Return every line of the material below without changing a single character.

Material —
▬▬▬▬▬▬

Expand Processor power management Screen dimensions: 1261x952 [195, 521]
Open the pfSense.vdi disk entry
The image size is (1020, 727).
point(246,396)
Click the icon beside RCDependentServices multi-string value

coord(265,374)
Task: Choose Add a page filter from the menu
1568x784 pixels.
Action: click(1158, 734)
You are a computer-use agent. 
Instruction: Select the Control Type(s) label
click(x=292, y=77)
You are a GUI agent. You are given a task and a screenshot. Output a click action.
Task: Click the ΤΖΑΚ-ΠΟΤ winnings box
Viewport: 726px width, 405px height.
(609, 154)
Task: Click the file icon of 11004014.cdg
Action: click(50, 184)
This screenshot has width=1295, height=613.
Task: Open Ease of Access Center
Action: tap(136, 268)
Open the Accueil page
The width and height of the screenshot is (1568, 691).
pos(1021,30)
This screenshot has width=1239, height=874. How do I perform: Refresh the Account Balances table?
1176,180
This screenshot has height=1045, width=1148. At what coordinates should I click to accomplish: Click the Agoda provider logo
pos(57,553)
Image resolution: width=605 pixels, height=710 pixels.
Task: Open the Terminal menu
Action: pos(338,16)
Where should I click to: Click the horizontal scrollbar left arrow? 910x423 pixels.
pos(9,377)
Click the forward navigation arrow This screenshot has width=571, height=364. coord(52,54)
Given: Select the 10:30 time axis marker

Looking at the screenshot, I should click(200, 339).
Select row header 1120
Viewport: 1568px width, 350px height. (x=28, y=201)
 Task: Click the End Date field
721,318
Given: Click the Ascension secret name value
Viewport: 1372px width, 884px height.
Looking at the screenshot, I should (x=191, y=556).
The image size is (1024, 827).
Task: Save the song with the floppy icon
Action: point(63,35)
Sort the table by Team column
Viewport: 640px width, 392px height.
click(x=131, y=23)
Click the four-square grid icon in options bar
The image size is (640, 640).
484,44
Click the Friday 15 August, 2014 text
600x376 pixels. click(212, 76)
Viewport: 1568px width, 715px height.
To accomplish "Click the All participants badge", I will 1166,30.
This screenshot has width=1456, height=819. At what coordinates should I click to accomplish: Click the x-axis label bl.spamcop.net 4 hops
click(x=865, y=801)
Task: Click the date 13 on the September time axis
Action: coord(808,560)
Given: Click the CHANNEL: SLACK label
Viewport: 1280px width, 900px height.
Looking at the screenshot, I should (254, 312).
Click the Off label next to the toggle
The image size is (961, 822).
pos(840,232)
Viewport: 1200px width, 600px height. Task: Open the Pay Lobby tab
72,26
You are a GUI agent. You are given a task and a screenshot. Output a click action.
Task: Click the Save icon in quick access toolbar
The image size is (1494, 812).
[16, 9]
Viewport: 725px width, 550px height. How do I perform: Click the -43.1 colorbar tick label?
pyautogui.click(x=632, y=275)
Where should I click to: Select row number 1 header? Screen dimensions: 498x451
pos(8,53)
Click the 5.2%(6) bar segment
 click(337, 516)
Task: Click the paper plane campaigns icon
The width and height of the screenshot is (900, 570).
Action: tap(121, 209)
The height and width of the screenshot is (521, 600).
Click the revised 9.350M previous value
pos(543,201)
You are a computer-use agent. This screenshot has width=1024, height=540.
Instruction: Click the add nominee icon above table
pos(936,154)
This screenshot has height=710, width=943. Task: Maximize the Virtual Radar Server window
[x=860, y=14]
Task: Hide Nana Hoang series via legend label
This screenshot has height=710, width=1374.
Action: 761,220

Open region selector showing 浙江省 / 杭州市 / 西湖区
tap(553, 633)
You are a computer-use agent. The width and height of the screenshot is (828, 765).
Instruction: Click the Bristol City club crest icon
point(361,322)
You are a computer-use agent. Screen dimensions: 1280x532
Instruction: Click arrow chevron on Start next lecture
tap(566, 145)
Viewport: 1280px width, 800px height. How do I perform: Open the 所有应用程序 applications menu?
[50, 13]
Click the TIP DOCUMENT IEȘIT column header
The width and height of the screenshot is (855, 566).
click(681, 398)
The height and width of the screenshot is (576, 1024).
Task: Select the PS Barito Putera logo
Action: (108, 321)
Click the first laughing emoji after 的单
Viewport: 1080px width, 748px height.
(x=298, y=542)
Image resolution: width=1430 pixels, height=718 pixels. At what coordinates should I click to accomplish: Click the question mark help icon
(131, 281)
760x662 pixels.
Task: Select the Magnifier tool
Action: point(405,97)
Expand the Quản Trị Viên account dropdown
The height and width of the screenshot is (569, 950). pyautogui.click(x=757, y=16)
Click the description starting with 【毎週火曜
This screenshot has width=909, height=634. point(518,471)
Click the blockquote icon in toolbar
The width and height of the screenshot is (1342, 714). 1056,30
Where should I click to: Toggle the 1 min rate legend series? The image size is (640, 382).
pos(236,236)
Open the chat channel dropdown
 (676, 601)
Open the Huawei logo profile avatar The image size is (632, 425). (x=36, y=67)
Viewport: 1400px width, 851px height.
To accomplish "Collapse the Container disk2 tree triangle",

▬▬▬▬▬▬

Task solution —
Expand Processor power management Screen dimensions: 1261x952 [195, 521]
Open the pfSense.vdi disk entry
The image size is (1020, 727).
point(246,396)
Click the icon beside RCDependentServices multi-string value

coord(265,374)
Task: Choose Add a page filter from the menu
1568x784 pixels.
Action: click(1158, 734)
You are a computer-use agent. 
Instruction: Select the Control Type(s) label
click(x=292, y=77)
You are a GUI agent. You are given a task and a screenshot. Output a click action.
Task: Click the ΤΖΑΚ-ΠΟΤ winnings box
Viewport: 726px width, 405px height.
(609, 154)
Task: Click the file icon of 11004014.cdg
Action: click(50, 184)
This screenshot has width=1295, height=613.
Task: Open Ease of Access Center
Action: tap(136, 268)
Open the Accueil page
The width and height of the screenshot is (1568, 691).
pos(1021,30)
This screenshot has width=1239, height=874. How do I perform: Refresh the Account Balances table?
1176,180
This screenshot has height=1045, width=1148. At what coordinates should I click to accomplish: Click the Agoda provider logo
pos(57,553)
Image resolution: width=605 pixels, height=710 pixels.
Task: Open the Terminal menu
Action: pos(338,16)
Where should I click to: Click the horizontal scrollbar left arrow? 910x423 pixels.
pos(9,377)
Click the forward navigation arrow This screenshot has width=571, height=364. coord(52,54)
Given: Select the 10:30 time axis marker

Looking at the screenshot, I should click(200, 339).
Select row header 1120
Viewport: 1568px width, 350px height. (x=28, y=201)
 Task: Click the End Date field
721,318
Given: Click the Ascension secret name value
Viewport: 1372px width, 884px height.
Looking at the screenshot, I should (x=191, y=556).
The image size is (1024, 827).
Task: Save the song with the floppy icon
Action: point(63,35)
Sort the table by Team column
Viewport: 640px width, 392px height.
click(x=131, y=23)
Click the four-square grid icon in options bar
The image size is (640, 640).
484,44
Click the Friday 15 August, 2014 text
600x376 pixels. click(212, 76)
Viewport: 1568px width, 715px height.
To accomplish "Click the All participants badge", I will 1166,30.
This screenshot has width=1456, height=819. At what coordinates should I click to accomplish: Click the x-axis label bl.spamcop.net 4 hops
click(x=865, y=801)
Task: Click the date 13 on the September time axis
Action: coord(808,560)
Given: Click the CHANNEL: SLACK label
Viewport: 1280px width, 900px height.
Looking at the screenshot, I should (254, 312).
Click the Off label next to the toggle
The image size is (961, 822).
pos(840,232)
Viewport: 1200px width, 600px height. Task: Open the Pay Lobby tab
72,26
You are a GUI agent. You are given a task and a screenshot. Output a click action.
Task: Click the Save icon in quick access toolbar
The image size is (1494, 812).
[16, 9]
Viewport: 725px width, 550px height. How do I perform: Click the -43.1 colorbar tick label?
pyautogui.click(x=632, y=275)
Where should I click to: Select row number 1 header? Screen dimensions: 498x451
pos(8,53)
Click the 5.2%(6) bar segment
 click(337, 516)
Task: Click the paper plane campaigns icon
The width and height of the screenshot is (900, 570).
Action: tap(121, 209)
The height and width of the screenshot is (521, 600).
Click the revised 9.350M previous value
pos(543,201)
You are a computer-use agent. This screenshot has width=1024, height=540.
Instruction: Click the add nominee icon above table
pos(936,154)
This screenshot has height=710, width=943. Task: Maximize the Virtual Radar Server window
[x=860, y=14]
Task: Hide Nana Hoang series via legend label
This screenshot has height=710, width=1374.
Action: 761,220

Open region selector showing 浙江省 / 杭州市 / 西湖区
tap(553, 633)
You are a computer-use agent. The width and height of the screenshot is (828, 765).
Instruction: Click the Bristol City club crest icon
point(361,322)
You are a computer-use agent. Screen dimensions: 1280x532
Instruction: Click arrow chevron on Start next lecture
tap(566, 145)
Viewport: 1280px width, 800px height. How do I perform: Open the 所有应用程序 applications menu?
[50, 13]
Click the TIP DOCUMENT IEȘIT column header
The width and height of the screenshot is (855, 566).
click(681, 398)
The height and width of the screenshot is (576, 1024).
Task: Select the PS Barito Putera logo
Action: (108, 321)
Click the first laughing emoji after 的单
Viewport: 1080px width, 748px height.
(x=298, y=542)
Image resolution: width=1430 pixels, height=718 pixels. At what coordinates should I click to accomplish: Click the question mark help icon
(131, 281)
760x662 pixels.
Task: Select the Magnifier tool
Action: point(405,97)
Expand the Quản Trị Viên account dropdown
The height and width of the screenshot is (569, 950). pyautogui.click(x=757, y=16)
Click the description starting with 【毎週火曜
This screenshot has width=909, height=634. point(518,471)
Click the blockquote icon in toolbar
The width and height of the screenshot is (1342, 714). 1056,30
Where should I click to: Toggle the 1 min rate legend series? The image size is (640, 382).
pos(236,236)
Open the chat channel dropdown
 (676, 601)
Open the Huawei logo profile avatar The image size is (632, 425). (x=36, y=67)
Viewport: 1400px width, 851px height.
To accomplish "Collapse the Container disk2 tree triangle",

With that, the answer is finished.